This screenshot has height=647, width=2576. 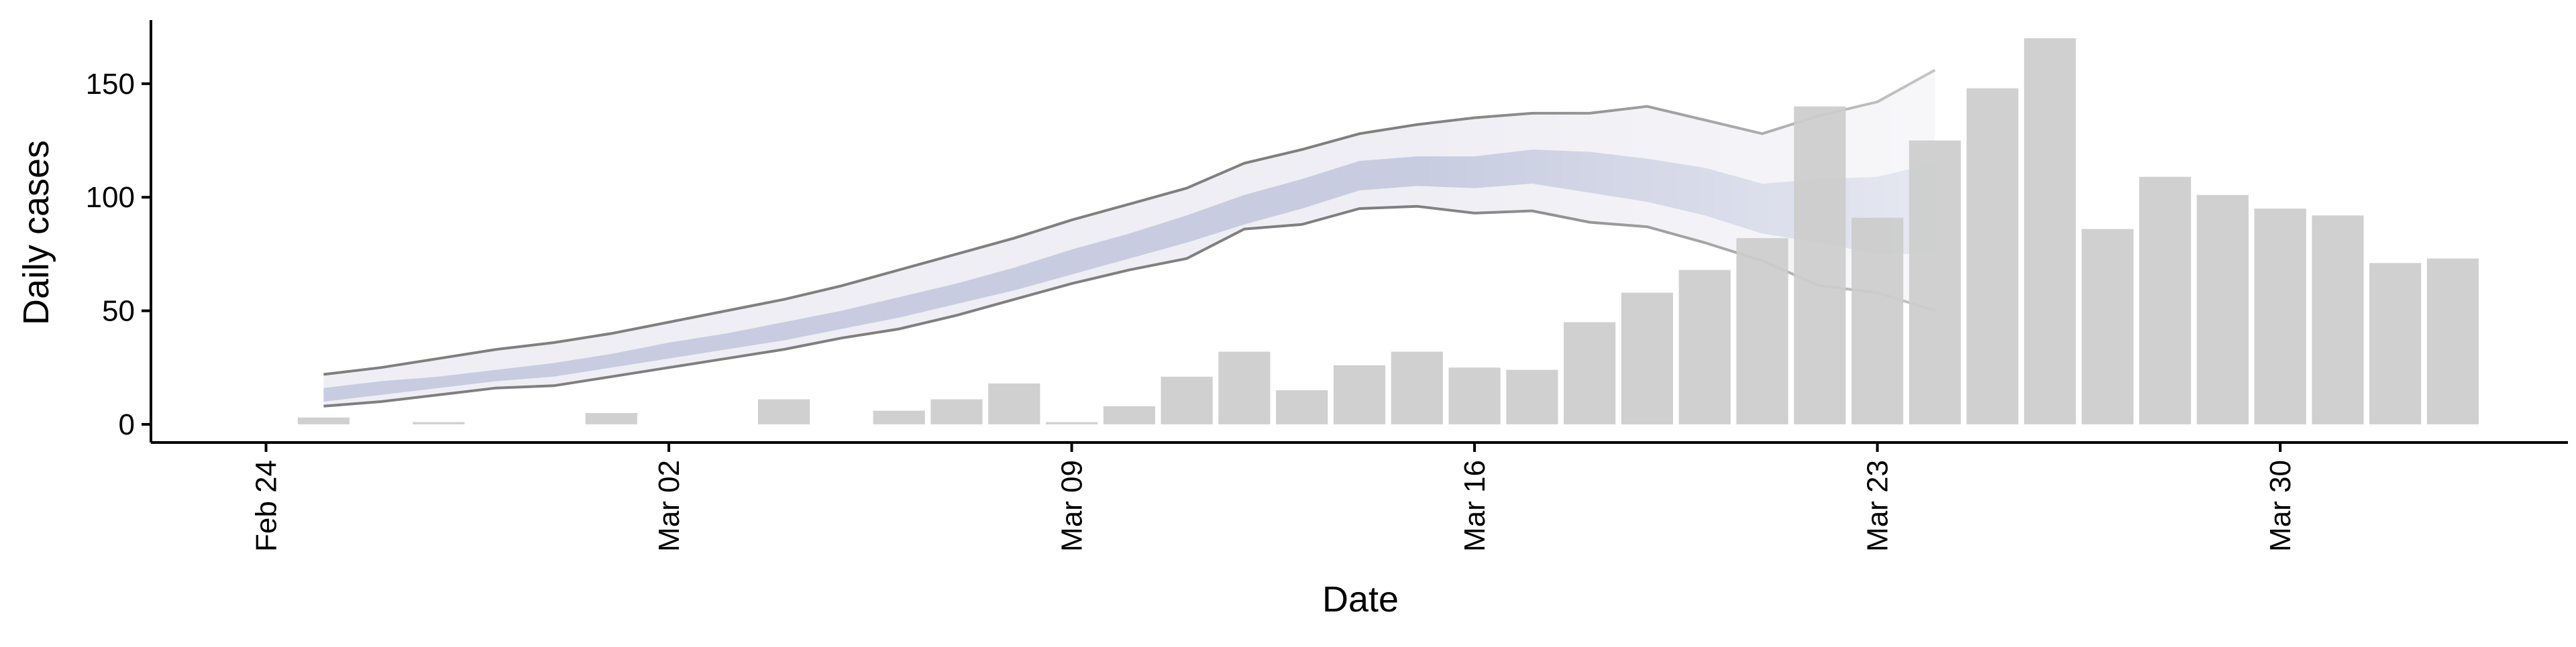 I want to click on x-tick-label: Mar 02, so click(x=669, y=506).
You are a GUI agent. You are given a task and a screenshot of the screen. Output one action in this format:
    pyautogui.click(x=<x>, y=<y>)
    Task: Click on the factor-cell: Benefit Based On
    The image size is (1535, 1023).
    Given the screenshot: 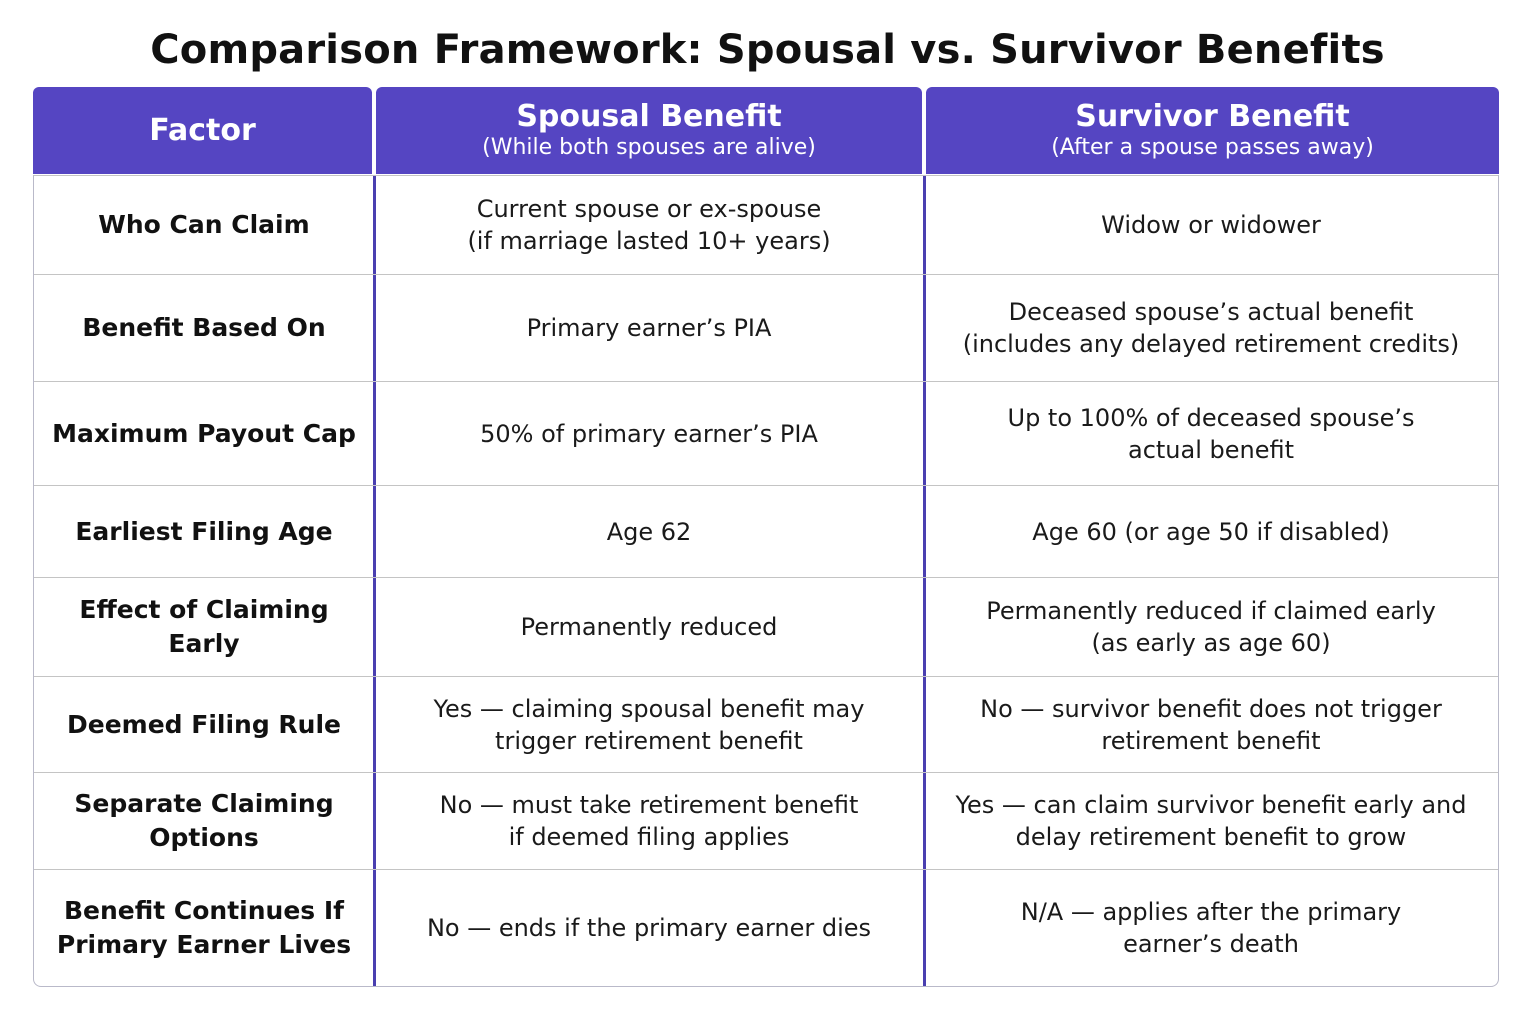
■ ■ ■ ■ ■ ■ ■
ACTIVITY
Rewrite everything in the material from the line containing "You are a GUI" down to the line containing "The image size is (1535, 1023).", replacing "Benefit Based On" with "Coverage Start Date" and leaving all else as it is.

ANSWER BOX
You are a GUI agent. You are given a task and a screenshot of the screen. Output one action in this format:
    pyautogui.click(x=<x>, y=<y>)
    Task: Click on the factor-cell: Coverage Start Date
    The image size is (1535, 1023).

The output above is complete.